Ghalib was captured and brought before the presiding commander of the army after the insurrection when the British were gathering up Muslims associated with the Mughal empire. When he questioned Ghalib if he was a Muslim, he received the following response: “Ji, aadha Musalman hoon (I’m only a half-Muslim).” The colonel asked: “What do you mean?” Ghalib replied: “Sharaab peeta hoon, sooar ka gosht nahin khata (I consume alcohol, but don’t eat pork.)”
Ghalib’s work in the realm of poetry-
Ghalib penned his works in Persian rather than Urdu. He regarded his Persian poetry and prose as more important, and sought to be assessed only based on his Persian compositions. Despite his rightful status as India’s last traditional Persian poet, he is more known and remembered for his Urdu writings.
He was a gifted poet who began composing poems at the age of 10. He was formerly obsessed with imitating Persian poets, particularly Bedil, who produced extremely Persianized and esoteric poetry. His contemporaries ridiculed and mocked him for it. He had rejected much of his scholarly poems that offended good taste by the age of 25. Ghalib wrote with effortless freedom in far simpler and purer language once he had identified his style.

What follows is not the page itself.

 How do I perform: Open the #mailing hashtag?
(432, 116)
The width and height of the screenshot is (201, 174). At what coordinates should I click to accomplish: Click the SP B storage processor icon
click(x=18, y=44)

Ghalib is an enigmatic poet. His universe is far too large and conflicting to be classified into a single group. His Ghazals are one-of-a-kind not just for the intensity of the emotions they communicate, but also for their flawless form, exquisite melody, and profound sense of the world’s beauty that they disclose. Ghalib sang about ‘all the stages of life,’ and he had a breadth and depth of emotion that no other Urdu poet possessed. His love is just sensual, not idealistic and self-surrendering.
Benefaction of Mirza Ghalib – a few of his brilliant couplets
1.ham ko ma.alūm hai jannat kī haqīqat lekin
dil ke ḳhush rakhne ko ‘ġhālib’ ye ḳhayāl achchhā hai
2. ishq ne ‘ġhālib’ nikammā kar diyā
varna ham bhī aadmī the kaam ke
3. mohabbat meñ nahīñ hai farq jiine aur marne kā
usī ko dekh kar jiite haiñ jis kāfir pe dam nikle
4. hazāroñ ḳhvāhisheñ aisī ki har ḳhvāhish pe dam nikle
bahut nikle mire armān lekin phir bhī kam nikle
5. ye na thī hamārī qismat ki visāl-e-yār hotā
agar aur jiite rahte yahī intizār hotā
6. ragoñ meñ dauḌte phirne ke ham nahīñ qaa.il
jab aañkh hī se na Tapkā to phir lahū kyā hai
7. ishrat-e-qatra hai dariyā meñ fanā ho jaanā
dard kā had se guzarnā hai davā ho jaanā
8. ishq par zor nahīñ hai ye vo ātish ‘ġhālib’
ki lagā.e na lage aur bujhā.e na bane
In the twenty-first century, interest in Ghalib’s lyrics has constantly increased, primarily due to Jagjit Singh composing them. His impact on the current generation is widespread and significant. They regard Mirza Ghalib as someone who, like them, values intelligence yet recognises the need of a spiritual core.